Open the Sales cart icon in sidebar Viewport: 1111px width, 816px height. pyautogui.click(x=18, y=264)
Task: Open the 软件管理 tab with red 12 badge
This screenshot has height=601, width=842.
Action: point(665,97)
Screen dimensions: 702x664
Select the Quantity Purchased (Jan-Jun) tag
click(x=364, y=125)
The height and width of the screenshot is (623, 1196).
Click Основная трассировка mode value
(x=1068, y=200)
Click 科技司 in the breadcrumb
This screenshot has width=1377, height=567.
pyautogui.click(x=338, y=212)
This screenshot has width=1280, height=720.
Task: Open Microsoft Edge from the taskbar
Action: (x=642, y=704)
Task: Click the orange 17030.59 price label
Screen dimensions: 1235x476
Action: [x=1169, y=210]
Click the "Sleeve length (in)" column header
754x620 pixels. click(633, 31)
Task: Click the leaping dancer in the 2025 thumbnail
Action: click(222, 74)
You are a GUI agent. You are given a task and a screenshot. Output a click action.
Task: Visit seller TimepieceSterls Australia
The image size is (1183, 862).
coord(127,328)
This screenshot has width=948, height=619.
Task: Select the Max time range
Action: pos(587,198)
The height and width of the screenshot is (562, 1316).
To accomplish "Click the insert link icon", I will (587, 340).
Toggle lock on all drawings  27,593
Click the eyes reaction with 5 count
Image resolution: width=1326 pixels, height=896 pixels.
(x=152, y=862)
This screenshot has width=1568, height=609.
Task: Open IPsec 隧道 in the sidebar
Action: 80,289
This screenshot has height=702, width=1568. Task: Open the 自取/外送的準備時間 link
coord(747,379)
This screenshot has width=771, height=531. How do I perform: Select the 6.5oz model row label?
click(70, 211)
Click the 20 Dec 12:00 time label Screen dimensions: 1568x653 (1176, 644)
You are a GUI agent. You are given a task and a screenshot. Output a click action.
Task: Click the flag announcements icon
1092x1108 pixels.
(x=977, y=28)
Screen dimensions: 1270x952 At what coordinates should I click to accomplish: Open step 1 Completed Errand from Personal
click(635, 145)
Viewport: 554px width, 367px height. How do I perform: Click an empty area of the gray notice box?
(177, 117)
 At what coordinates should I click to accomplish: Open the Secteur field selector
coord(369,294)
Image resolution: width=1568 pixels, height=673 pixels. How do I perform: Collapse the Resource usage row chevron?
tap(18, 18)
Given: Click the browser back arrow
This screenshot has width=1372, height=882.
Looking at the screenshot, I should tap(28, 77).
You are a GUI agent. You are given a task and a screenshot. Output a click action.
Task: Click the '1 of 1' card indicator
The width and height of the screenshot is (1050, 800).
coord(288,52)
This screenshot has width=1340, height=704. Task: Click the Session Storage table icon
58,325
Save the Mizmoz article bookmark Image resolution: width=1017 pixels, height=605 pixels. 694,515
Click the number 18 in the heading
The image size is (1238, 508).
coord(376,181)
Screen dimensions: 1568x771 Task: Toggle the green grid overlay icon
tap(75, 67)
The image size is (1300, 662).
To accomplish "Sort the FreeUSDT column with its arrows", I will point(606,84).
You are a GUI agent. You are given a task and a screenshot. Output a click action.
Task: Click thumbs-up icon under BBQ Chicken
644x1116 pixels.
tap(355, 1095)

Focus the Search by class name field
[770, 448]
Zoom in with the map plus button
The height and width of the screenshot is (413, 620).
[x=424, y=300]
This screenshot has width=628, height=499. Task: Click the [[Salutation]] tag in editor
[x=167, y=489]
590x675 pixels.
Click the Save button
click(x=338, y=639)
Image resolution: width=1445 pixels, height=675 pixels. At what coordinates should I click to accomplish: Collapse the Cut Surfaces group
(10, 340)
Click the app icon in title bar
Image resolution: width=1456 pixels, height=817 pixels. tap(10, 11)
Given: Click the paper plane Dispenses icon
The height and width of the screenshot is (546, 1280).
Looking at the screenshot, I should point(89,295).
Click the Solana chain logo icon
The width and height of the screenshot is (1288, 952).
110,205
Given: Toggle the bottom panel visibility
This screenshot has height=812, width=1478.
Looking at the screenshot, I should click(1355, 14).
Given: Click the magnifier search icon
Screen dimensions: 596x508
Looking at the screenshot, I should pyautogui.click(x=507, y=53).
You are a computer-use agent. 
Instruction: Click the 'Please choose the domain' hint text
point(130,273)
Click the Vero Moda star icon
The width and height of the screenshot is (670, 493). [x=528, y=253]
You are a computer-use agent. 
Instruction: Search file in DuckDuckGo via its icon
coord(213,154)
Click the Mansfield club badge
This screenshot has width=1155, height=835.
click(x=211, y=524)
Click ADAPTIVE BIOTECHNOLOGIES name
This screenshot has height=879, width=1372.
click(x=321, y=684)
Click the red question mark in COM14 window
━━━━━━━━━━━━━━━━━━━━━━━━━━━━━━
_WRITTEN INSTRUCTION_: Print the lines of the listing beginning at the line that contains "Click the 20" and stopping after the line that contains "(x=977, y=28)".

_ANSWER TO THE EXERCISE_:
Click the 20 Dec 12:00 time label Screen dimensions: 1568x653 (1176, 644)
You are a GUI agent. You are given a task and a screenshot. Output a click action.
Task: Click the flag announcements icon
1092x1108 pixels.
(x=977, y=28)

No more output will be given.